Cela commence par l’affirmation d’une certaine distance à garder d’avec les biens, distance nécessaire pour avoir l’esprit libre. Chacun d’entre nous sait combien il est aujourd’hui conditionné par les hausses et les baisses en bourse, les taux de rendement, ou le coût du remboursement des emprunts. Comment avoir l’esprit libre quand on n’arrive pas à joindre les deux bouts, parce qu’on ne gagne que 510€ par mois ? Sois sans crainte, dit Jésus… Facile à dire, mais concrètement, comment faire si l’on n’a pas d’amis qui ont de quoi subvenir à ses besoins primaires ou ses besoins d’évasion ? Nous avons pu voir et entendre les vacanciers d’un jour qui, grâce au Secours catholique ou populaire, grâce à ATD quart-monde qui ont pu l’espace de quelques heures vivre en paix, loin des soucis quotidiens !
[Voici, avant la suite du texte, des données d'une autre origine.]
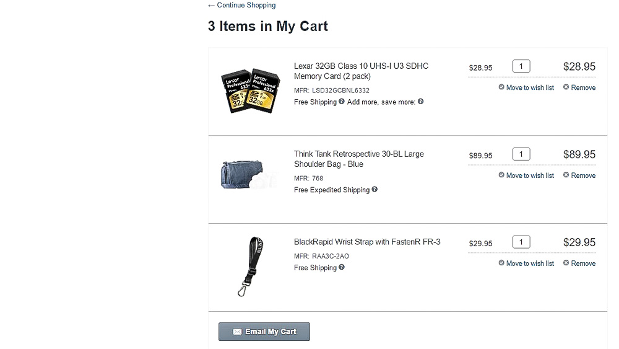The height and width of the screenshot is (349, 619).
Task: Click the 'Add more, save more' info icon
Action: pyautogui.click(x=421, y=102)
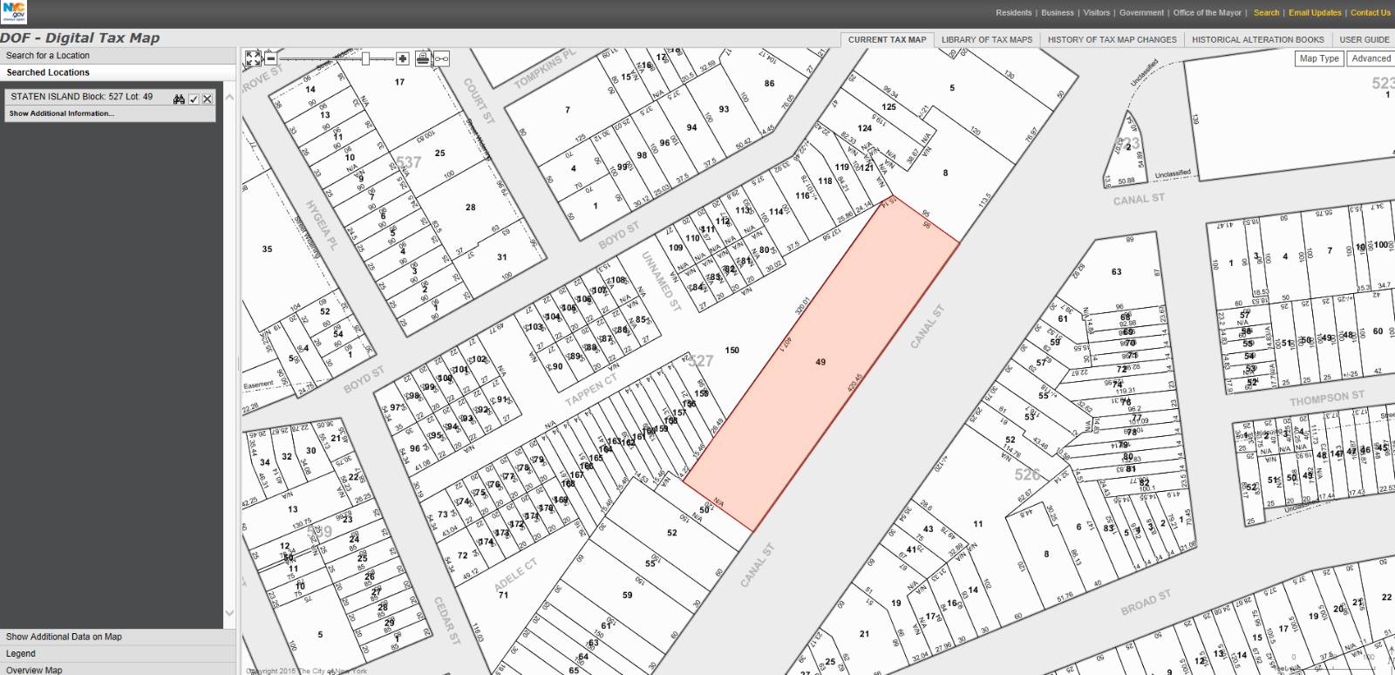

Mais l’évangile proposé ce jour n’en reste pas à développer la tranquillité d’esprit ; il provoque à bien autre chose. Il est une invitation pressante à œuvrer, 24h/24, pour le service de Jésus et de son royaume. Et pour aider à comprendre, Jésus précise : comme un maître -ou une maîtresse- de maison qui veille à ce que chacun ait sa part de pain, sa part de vie. Le serviteur dont parle Jésus est sobre, vigilant, actif à toute heure du jour et de la nuit. Bien sûr Jésus pousse le trait jusqu’aux limites du possible, comme en bien des paraboles. On voit bien ce qu’il attend de ses disciples :non pas quelques minutes ou une heure par semaine, mais une attitude constante pour que vienne le Royaume, comme on le prie dans le Notre Père.
Peut-être devrions-nous relire le commentaire que Jean-Paul II faisait des ouvriers envoyés à la vigne. C’était il y a vingt ans. La vigne, c’est le monde disait-il., après avoir dit son étonnement pour la foule des personnes, hommes et femmes que le Seigneur appelle et envoie. Commentant la parole « Allez, vous aussi à ma vigne », Jean-Paul II demande : « Examinez donc un peu,mes frères, votre mode de vie, et vérifiez bien si déjà vous êtes des ouvriers du Seigneur. Que chacun juge ce qu’il faut et se rende compte s’il travaille dans la vigne du Seigneur ». Il ne s’agit donc pas d’une spiritualité éthérée, hors des réalités humaines, mais bien d’être. Il évoque alors deux tentations, l’une qui serait de se désengager des responsabilités spécifiques au plan professionnel, social, économique, culturel et politique ; l’autre tentation est de légitimer l’injustifiable séparation entre la foi et la vie, entre l’accueil de l’évangile et l’action concrète dans les domaines temporels. (Les laïcs fidèles du Christ)
Qui peut dire que ces paroles sont d’un autre âge ? Cette parole de Jean-Paul II, rejoint la parole de Jésus pour qui l’attente doit être active, gérant les affaires quotidiennes et la distribution juste des biens de la propriété.